Pixel coordinate grounding data
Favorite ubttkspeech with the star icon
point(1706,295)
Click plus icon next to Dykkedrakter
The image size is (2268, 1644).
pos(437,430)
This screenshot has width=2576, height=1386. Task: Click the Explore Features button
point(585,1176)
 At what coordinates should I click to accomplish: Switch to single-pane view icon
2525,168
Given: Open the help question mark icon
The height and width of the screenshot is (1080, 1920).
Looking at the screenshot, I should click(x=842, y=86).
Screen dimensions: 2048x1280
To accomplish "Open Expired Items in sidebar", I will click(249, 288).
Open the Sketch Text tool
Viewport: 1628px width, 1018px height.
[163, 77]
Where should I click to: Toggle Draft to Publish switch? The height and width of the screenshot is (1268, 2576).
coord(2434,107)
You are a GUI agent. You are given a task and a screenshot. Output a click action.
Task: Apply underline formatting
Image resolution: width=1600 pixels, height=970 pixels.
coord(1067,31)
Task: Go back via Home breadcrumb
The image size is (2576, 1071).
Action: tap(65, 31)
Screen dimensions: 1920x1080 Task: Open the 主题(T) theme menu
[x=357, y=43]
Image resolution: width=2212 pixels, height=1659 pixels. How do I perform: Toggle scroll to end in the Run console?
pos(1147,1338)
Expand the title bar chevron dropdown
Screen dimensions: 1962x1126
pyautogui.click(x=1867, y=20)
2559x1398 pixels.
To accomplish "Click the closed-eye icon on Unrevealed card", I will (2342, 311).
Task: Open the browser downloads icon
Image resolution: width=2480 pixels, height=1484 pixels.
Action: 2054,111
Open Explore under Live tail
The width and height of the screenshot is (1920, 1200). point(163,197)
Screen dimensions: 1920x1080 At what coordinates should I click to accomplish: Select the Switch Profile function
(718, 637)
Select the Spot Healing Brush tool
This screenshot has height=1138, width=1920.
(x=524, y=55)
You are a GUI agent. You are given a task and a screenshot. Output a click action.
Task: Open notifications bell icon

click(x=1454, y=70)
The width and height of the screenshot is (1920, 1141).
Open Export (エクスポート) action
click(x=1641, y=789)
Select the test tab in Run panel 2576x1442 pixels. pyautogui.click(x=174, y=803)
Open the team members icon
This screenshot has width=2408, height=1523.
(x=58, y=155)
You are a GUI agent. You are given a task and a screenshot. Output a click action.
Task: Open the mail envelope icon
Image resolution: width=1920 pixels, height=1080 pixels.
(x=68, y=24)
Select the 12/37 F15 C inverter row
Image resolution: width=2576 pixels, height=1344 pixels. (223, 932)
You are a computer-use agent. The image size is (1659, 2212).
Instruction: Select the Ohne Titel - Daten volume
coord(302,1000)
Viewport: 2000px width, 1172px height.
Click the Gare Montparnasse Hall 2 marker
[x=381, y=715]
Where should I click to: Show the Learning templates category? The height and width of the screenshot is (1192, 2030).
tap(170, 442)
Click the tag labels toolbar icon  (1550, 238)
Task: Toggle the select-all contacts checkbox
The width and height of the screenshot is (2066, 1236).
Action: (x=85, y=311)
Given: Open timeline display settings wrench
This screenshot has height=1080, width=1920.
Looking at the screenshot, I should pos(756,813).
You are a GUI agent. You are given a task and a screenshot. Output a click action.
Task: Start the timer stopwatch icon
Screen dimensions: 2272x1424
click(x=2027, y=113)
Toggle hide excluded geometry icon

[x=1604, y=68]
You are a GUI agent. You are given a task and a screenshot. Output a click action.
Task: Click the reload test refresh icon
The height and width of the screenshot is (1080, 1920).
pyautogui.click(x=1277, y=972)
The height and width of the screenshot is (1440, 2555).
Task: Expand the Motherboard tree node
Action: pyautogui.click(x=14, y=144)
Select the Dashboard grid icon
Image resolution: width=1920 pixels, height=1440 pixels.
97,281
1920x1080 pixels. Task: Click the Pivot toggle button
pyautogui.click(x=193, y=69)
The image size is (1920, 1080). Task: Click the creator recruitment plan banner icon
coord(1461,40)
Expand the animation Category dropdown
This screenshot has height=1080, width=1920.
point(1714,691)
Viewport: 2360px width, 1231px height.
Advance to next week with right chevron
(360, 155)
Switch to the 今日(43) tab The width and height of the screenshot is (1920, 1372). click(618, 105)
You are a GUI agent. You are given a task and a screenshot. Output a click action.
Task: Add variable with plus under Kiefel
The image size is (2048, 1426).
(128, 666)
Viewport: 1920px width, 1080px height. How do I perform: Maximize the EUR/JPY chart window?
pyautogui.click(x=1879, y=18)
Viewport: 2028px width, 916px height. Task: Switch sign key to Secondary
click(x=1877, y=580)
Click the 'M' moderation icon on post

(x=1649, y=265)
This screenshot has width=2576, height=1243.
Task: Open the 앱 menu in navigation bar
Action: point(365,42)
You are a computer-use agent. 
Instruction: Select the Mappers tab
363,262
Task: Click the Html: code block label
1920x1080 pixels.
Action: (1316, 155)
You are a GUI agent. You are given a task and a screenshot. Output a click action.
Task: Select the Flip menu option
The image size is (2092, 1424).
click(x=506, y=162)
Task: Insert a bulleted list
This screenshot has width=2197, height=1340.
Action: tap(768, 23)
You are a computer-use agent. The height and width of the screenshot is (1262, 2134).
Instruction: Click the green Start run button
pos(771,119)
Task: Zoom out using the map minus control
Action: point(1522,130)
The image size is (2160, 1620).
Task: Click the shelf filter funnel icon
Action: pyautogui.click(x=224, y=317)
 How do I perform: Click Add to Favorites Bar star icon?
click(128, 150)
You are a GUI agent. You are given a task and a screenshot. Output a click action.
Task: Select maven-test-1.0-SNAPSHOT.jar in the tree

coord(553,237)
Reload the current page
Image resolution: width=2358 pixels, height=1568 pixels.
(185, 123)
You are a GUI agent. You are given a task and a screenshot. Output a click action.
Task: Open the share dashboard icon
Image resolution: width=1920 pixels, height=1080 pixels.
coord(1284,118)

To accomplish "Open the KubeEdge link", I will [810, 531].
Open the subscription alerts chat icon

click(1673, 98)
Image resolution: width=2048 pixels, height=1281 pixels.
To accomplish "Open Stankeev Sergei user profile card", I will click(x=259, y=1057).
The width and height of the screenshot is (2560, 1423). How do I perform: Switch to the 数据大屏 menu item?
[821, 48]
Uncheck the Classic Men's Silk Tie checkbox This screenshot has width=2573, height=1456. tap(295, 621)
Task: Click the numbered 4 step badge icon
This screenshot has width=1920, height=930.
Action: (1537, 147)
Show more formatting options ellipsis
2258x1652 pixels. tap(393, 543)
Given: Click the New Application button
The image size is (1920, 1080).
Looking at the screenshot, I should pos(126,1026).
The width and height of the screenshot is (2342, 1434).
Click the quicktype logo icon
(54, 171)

**What is needed:**
Set down all of the data above, word for word.

**Exercise solution:**
Favorite ubttkspeech with the star icon
point(1706,295)
Click plus icon next to Dykkedrakter
The image size is (2268, 1644).
pos(437,430)
This screenshot has width=2576, height=1386. Task: Click the Explore Features button
point(585,1176)
 At what coordinates should I click to accomplish: Switch to single-pane view icon
2525,168
Given: Open the help question mark icon
The height and width of the screenshot is (1080, 1920).
Looking at the screenshot, I should click(x=842, y=86).
Screen dimensions: 2048x1280
To accomplish "Open Expired Items in sidebar", I will click(249, 288).
Open the Sketch Text tool
Viewport: 1628px width, 1018px height.
[163, 77]
Where should I click to: Toggle Draft to Publish switch? The height and width of the screenshot is (1268, 2576).
coord(2434,107)
You are a GUI agent. You are given a task and a screenshot. Output a click action.
Task: Apply underline formatting
Image resolution: width=1600 pixels, height=970 pixels.
coord(1067,31)
Task: Go back via Home breadcrumb
The image size is (2576, 1071).
Action: tap(65, 31)
Screen dimensions: 1920x1080 Task: Open the 主题(T) theme menu
[x=357, y=43]
Image resolution: width=2212 pixels, height=1659 pixels. How do I perform: Toggle scroll to end in the Run console?
pos(1147,1338)
Expand the title bar chevron dropdown
Screen dimensions: 1962x1126
pyautogui.click(x=1867, y=20)
2559x1398 pixels.
To accomplish "Click the closed-eye icon on Unrevealed card", I will (2342, 311).
Task: Open the browser downloads icon
Image resolution: width=2480 pixels, height=1484 pixels.
Action: 2054,111
Open Explore under Live tail
The width and height of the screenshot is (1920, 1200). point(163,197)
Screen dimensions: 1920x1080 At what coordinates should I click to accomplish: Select the Switch Profile function
(718, 637)
Select the Spot Healing Brush tool
This screenshot has height=1138, width=1920.
(x=524, y=55)
You are a GUI agent. You are given a task and a screenshot. Output a click action.
Task: Open notifications bell icon

click(x=1454, y=70)
The width and height of the screenshot is (1920, 1141).
Open Export (エクスポート) action
click(x=1641, y=789)
Select the test tab in Run panel 2576x1442 pixels. pyautogui.click(x=174, y=803)
Open the team members icon
This screenshot has width=2408, height=1523.
(x=58, y=155)
You are a GUI agent. You are given a task and a screenshot. Output a click action.
Task: Open the mail envelope icon
Image resolution: width=1920 pixels, height=1080 pixels.
(x=68, y=24)
Select the 12/37 F15 C inverter row
Image resolution: width=2576 pixels, height=1344 pixels. (223, 932)
You are a computer-use agent. The image size is (1659, 2212).
Instruction: Select the Ohne Titel - Daten volume
coord(302,1000)
Viewport: 2000px width, 1172px height.
Click the Gare Montparnasse Hall 2 marker
[x=381, y=715]
Where should I click to: Show the Learning templates category? The height and width of the screenshot is (1192, 2030).
tap(170, 442)
Click the tag labels toolbar icon  (1550, 238)
Task: Toggle the select-all contacts checkbox
The width and height of the screenshot is (2066, 1236).
Action: (x=85, y=311)
Given: Open timeline display settings wrench
This screenshot has height=1080, width=1920.
Looking at the screenshot, I should pos(756,813).
You are a GUI agent. You are given a task and a screenshot. Output a click action.
Task: Start the timer stopwatch icon
Screen dimensions: 2272x1424
click(x=2027, y=113)
Toggle hide excluded geometry icon

[x=1604, y=68]
You are a GUI agent. You are given a task and a screenshot. Output a click action.
Task: Click the reload test refresh icon
The height and width of the screenshot is (1080, 1920).
pyautogui.click(x=1277, y=972)
The height and width of the screenshot is (1440, 2555).
Task: Expand the Motherboard tree node
Action: pyautogui.click(x=14, y=144)
Select the Dashboard grid icon
Image resolution: width=1920 pixels, height=1440 pixels.
97,281
1920x1080 pixels. Task: Click the Pivot toggle button
pyautogui.click(x=193, y=69)
The image size is (1920, 1080). Task: Click the creator recruitment plan banner icon
coord(1461,40)
Expand the animation Category dropdown
This screenshot has height=1080, width=1920.
point(1714,691)
Viewport: 2360px width, 1231px height.
Advance to next week with right chevron
(360, 155)
Switch to the 今日(43) tab The width and height of the screenshot is (1920, 1372). click(618, 105)
You are a GUI agent. You are given a task and a screenshot. Output a click action.
Task: Add variable with plus under Kiefel
The image size is (2048, 1426).
(128, 666)
Viewport: 1920px width, 1080px height. How do I perform: Maximize the EUR/JPY chart window?
pyautogui.click(x=1879, y=18)
Viewport: 2028px width, 916px height. Task: Switch sign key to Secondary
click(x=1877, y=580)
Click the 'M' moderation icon on post

(x=1649, y=265)
This screenshot has width=2576, height=1243.
Task: Open the 앱 menu in navigation bar
Action: point(365,42)
You are a computer-use agent. 
Instruction: Select the Mappers tab
363,262
Task: Click the Html: code block label
1920x1080 pixels.
Action: (1316, 155)
You are a GUI agent. You are given a task and a screenshot. Output a click action.
Task: Select the Flip menu option
The image size is (2092, 1424).
click(x=506, y=162)
Task: Insert a bulleted list
This screenshot has width=2197, height=1340.
Action: tap(768, 23)
You are a computer-use agent. The height and width of the screenshot is (1262, 2134).
Instruction: Click the green Start run button
pos(771,119)
Task: Zoom out using the map minus control
Action: point(1522,130)
The image size is (2160, 1620).
Task: Click the shelf filter funnel icon
Action: pyautogui.click(x=224, y=317)
 How do I perform: Click Add to Favorites Bar star icon?
click(128, 150)
You are a GUI agent. You are given a task and a screenshot. Output a click action.
Task: Select maven-test-1.0-SNAPSHOT.jar in the tree

coord(553,237)
Reload the current page
Image resolution: width=2358 pixels, height=1568 pixels.
(185, 123)
You are a GUI agent. You are given a task and a screenshot. Output a click action.
Task: Open the share dashboard icon
Image resolution: width=1920 pixels, height=1080 pixels.
coord(1284,118)

To accomplish "Open the KubeEdge link", I will [810, 531].
Open the subscription alerts chat icon

click(1673, 98)
Image resolution: width=2048 pixels, height=1281 pixels.
To accomplish "Open Stankeev Sergei user profile card", I will click(x=259, y=1057).
The width and height of the screenshot is (2560, 1423). How do I perform: Switch to the 数据大屏 menu item?
[821, 48]
Uncheck the Classic Men's Silk Tie checkbox This screenshot has width=2573, height=1456. tap(295, 621)
Task: Click the numbered 4 step badge icon
This screenshot has width=1920, height=930.
Action: (1537, 147)
Show more formatting options ellipsis
2258x1652 pixels. tap(393, 543)
Given: Click the New Application button
The image size is (1920, 1080).
Looking at the screenshot, I should pos(126,1026).
The width and height of the screenshot is (2342, 1434).
Click the quicktype logo icon
(54, 171)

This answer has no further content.